13 shows a section through the overvoltage protection element in FIG. 13 along the line XIV-XIV in FIG. 1,

Fig. 15

a longitudinal section through a particularly preferred embodiment of an overvoltage protection element according to the invention and

Fig. 16

FIG. 15 shows a section through the overvoltage protection element according to FIG. 15 along the line XVI - XVI in FIG. 15.

The overvoltage protection element 1 shown in FIGS. 1 to 12 serves to discharge transient overvoltages and to limit surge currents and essentially consists of two electrodes 2, an air breakdown spark gap 3 which acts between the electrodes 2 and one which receives the electrodes 2 Housing 4. Each electrode 2 has a connecting leg 5 and a spark horn 6 running at an acute angle to the connecting leg 5. 1 to 3 and 6 and 11 show, the acute angle between the connecting leg 5 and the spark horn 6 relates to the functional surface of the spark horn 6. The spark horns 6 of the two electrodes 2, which are arranged at a distance from one another, together form the air -Breakdown spark gap 3. Because the spark horns 6 of the electrodes 2 run in the manner previously explained at an acute angle to the connecting legs 5, the air breakdown spark gap 3 is of acute angle; the angle between the spark horns 6 of the electrodes 2 facing one another is preferably approximately 30 °.
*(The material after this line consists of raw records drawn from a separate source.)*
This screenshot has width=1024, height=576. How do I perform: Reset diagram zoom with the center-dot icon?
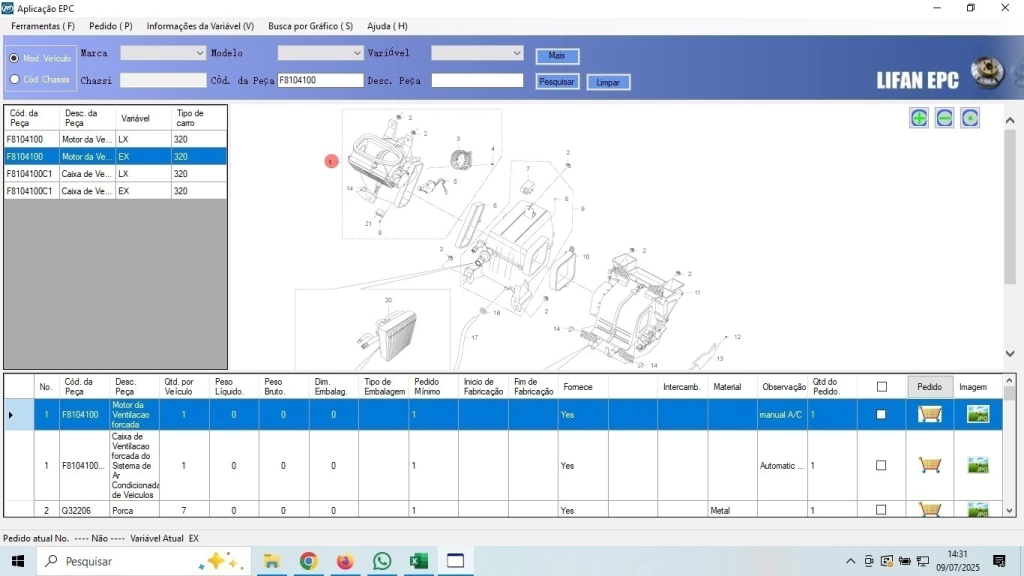(x=969, y=118)
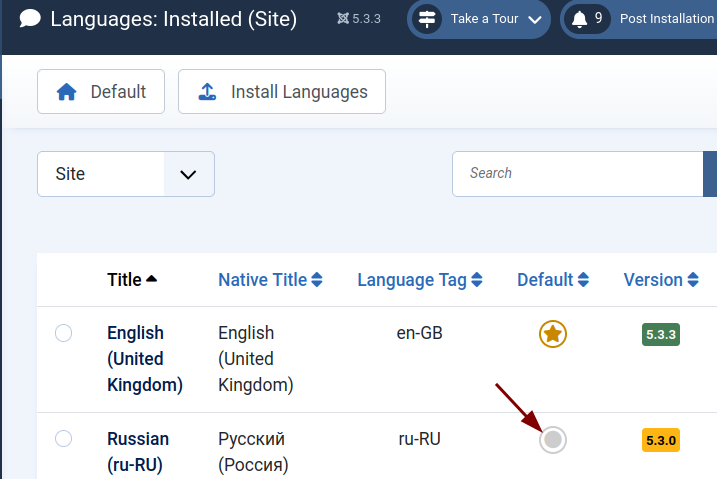Click the Title ascending sort arrow
Viewport: 717px width, 479px height.
coord(151,279)
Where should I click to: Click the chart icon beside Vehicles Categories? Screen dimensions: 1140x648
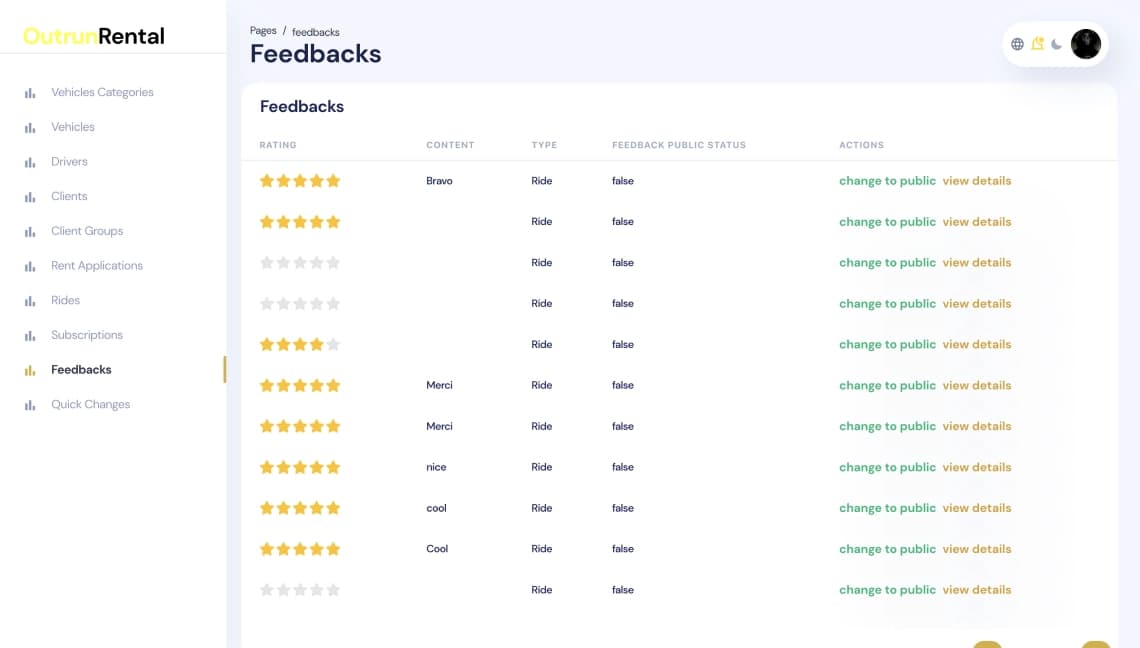pos(30,93)
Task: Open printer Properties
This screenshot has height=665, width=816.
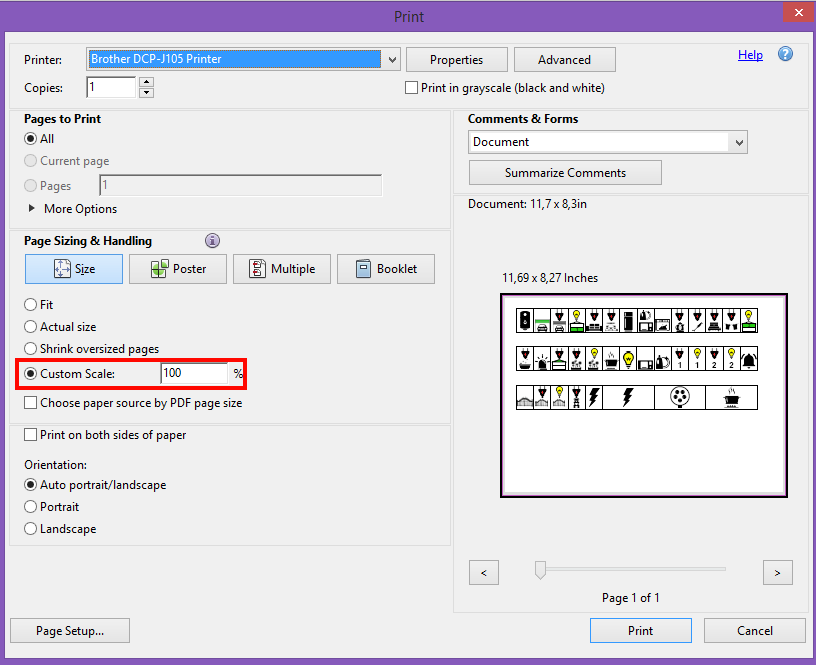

As shown in FIGS. 1, 2, 4 and 5 in particular, the spark horns 6 of the electrodes 2 are provided in their regions adjoining the connection limbs 5 with bores 7 running parallel to the connection limbs 5, which in the exemplary embodiment are centered in the spark horns 6 Electrodes 2 are realized (cf. in particular FIGS. 4 and 5).

In the electrode 2 of an overvoltage protection element 1 shown in FIG. 1, the spark horn 6 is provided with a single bore 7. In contrast, FIG. 2 shows an electrode 2 in which the spark horn 6 has two bores 7 provided one above the other; In comparison with the electrode 2 according to FIG. 1, a further bore 7 is realized in the electrode 2 according to FIG. 2 below the bore 7 with which the electrode 2 according to FIG. 1 is provided.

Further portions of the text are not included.